A Clinical Trials Exemption Certificate was obtained from the Medicines Control Agency and approval for this randomized, double-blind study was granted by the Research Ethics Committee of the Queen’s University of Belfast. Written informed consent was obtained from 104 patients who fulfilled the following inclusion criteria: undergoing primary unilateral total hip arthroplasty (cemented prosthesis) under intrathecal anaesthesia, ASA I–III, age 18–80 yr, height >=150 cm and weight 50–100 kg. Patients who had contraindications to spinal anaesthesia, allergy to amide local anaesthetics, a significant history of substance abuse, who had participated in clinical trials in the preceding 3 months or had previously been enrolled in this study, had significant derangement of laboratory values and women of child bearing potential were excluded.

Oral pre-medication consisted of diazepam 10 mg and ranitidine 150 mg. Following arrival in the anaesthetic room, i.v. access was established, full non-invasive monitoring applied and the patient placed in the lateral position with the affected hip uppermost. Following skin infiltration with 1% lignocaine, a 20-gauge introducer needle was inserted at the L2/3 or the L3/4 interspace through which a 25-gauge pencil-point needle with its opening uppermost was passed.

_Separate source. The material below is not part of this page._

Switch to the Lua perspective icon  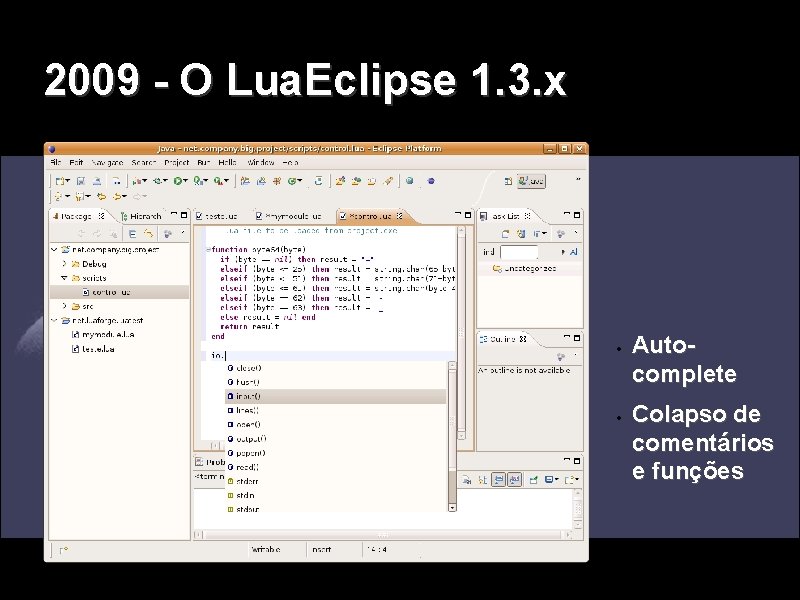pos(528,181)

Correct needle placement was identified by free flow of cerebrospinal fluid and 2.5 ml of study drug was injected. The spinal needle was removed and the patient placed supine to perform the initial assessments. Following completion of the initial assessments and before the commencement of surgery, patients were returned to the lateral position and a continuous i.v. infusion of 1% propofol commenced. The rate of this infusion was adjusted to render the patients drowsy but rousable. Surgery was commenced within 45 min of the administration of the study drug.

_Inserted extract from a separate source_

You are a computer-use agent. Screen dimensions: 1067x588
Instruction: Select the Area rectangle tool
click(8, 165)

The upper and lower spread of sensory block was determined bilaterally using loss of cold sensation to ice. The dermatomes were identified by reference to a standard diagram. Sensory block was assessed at 2 and 5 min post-injection and at 5-min intervals thereafter until two consecutive levels of sensory block were identical. Assessments were continued at 30-min intervals following the completion of surgery until normal sensation returned. The degree of motor block in the non-operative leg was assessed at the same time points as sensory block using a modified Bromage scale (0=no motor block, 1=inability to raise extended legs, 2=inability to flex knees, 3=inability to flex ankle joints). Assessment of motor block ceased once normal motor function returned. Heart rate and arterial pressure were recorded using standard non-invasive techniques/monitors before intrathecal injection and thereafter at 5, 10, 15, 20, 25, 30, 45, and 60 min, then hourly until 8 h post-injection.

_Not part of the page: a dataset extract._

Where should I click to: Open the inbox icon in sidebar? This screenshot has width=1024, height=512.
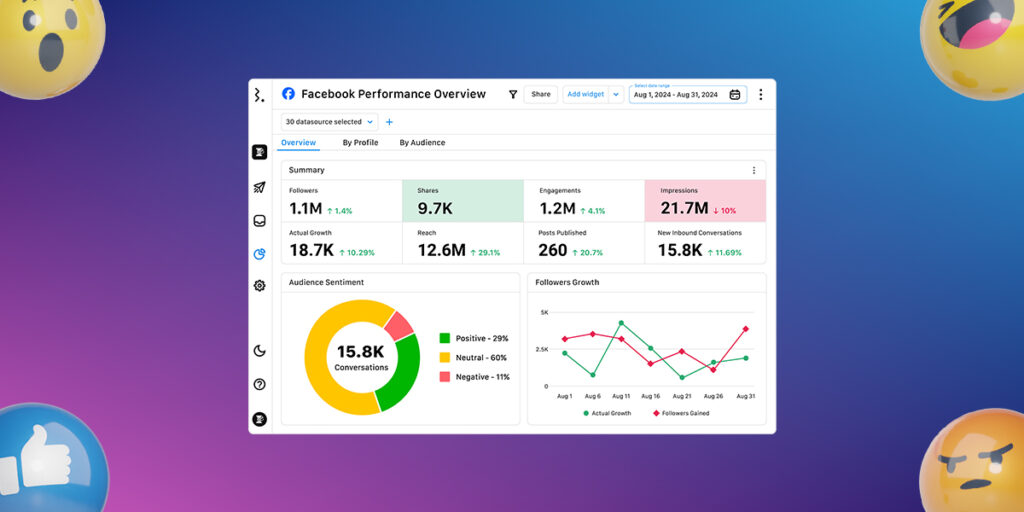coord(259,221)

The quality of anaesthesia (judged by the anaesthetist), the quality of muscle relaxation (opinion of the surgeon) and the degree of intraoperative comfort (judged by the patient) were recorded as excellent, satisfactory or unsatisfactory. Intraoperative blood loss, the time to first request for post-operative analgesia and the total morphine consumption in the first 24 h following surgery were also noted. Patients were followed up daily for adverse events (defined as any unintended or unfavourable sign, symptom, or disease temporally associated with the use of intrathecal ropivacaine) and serious adverse events (defined as any adverse event which requires a prolonged hospital stay, results in permanent disability or incapacity, is life-threatening or results in death) for the duration of their hospital stay and again by telephone 14–21 days post-surgery.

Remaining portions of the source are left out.